Job → Count the lines in the material below that contain the string "should", with case counting. Reply with the number alone.

Data to process →
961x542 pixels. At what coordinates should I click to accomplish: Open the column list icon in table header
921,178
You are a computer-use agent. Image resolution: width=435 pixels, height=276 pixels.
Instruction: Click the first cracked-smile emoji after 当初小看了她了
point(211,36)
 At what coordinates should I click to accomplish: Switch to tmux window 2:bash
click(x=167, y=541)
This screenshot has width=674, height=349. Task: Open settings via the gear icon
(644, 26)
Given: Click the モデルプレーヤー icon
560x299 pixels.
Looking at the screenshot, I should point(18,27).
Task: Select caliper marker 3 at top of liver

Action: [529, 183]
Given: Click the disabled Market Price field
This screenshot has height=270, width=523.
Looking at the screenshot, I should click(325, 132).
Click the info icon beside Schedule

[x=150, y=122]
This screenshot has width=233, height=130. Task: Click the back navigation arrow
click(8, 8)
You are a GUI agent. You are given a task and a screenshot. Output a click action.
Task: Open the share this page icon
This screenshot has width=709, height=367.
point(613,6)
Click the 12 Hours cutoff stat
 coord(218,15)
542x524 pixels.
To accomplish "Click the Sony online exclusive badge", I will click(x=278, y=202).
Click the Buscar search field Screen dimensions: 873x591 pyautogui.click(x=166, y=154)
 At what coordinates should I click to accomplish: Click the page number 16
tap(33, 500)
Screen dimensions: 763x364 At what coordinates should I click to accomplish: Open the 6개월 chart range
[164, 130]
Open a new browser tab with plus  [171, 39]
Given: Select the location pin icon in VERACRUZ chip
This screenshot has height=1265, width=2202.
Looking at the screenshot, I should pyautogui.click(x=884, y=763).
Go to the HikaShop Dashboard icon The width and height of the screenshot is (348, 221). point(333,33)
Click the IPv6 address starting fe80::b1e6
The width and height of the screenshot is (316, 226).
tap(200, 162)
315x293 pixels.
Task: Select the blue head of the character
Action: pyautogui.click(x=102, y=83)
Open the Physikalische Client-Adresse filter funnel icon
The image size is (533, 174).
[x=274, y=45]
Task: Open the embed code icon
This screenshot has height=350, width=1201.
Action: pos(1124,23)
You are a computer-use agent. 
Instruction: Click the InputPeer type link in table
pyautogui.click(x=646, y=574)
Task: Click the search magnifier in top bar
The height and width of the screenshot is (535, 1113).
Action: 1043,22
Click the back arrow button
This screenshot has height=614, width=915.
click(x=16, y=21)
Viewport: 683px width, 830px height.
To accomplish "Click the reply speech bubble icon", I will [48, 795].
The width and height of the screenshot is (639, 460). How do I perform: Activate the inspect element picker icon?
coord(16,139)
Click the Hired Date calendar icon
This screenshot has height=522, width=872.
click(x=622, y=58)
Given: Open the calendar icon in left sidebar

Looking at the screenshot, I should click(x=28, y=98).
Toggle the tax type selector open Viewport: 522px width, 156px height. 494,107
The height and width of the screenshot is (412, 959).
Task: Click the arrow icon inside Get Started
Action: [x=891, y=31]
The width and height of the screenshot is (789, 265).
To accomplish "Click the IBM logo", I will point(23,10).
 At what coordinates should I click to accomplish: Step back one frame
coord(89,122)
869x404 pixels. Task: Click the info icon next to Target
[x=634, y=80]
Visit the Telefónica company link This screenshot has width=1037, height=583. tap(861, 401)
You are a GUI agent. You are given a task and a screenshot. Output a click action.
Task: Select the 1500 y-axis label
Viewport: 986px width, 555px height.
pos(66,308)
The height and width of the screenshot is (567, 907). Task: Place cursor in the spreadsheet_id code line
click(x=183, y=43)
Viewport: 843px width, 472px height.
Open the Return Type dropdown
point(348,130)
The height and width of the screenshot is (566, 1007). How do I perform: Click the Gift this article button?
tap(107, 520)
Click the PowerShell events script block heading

Result → 9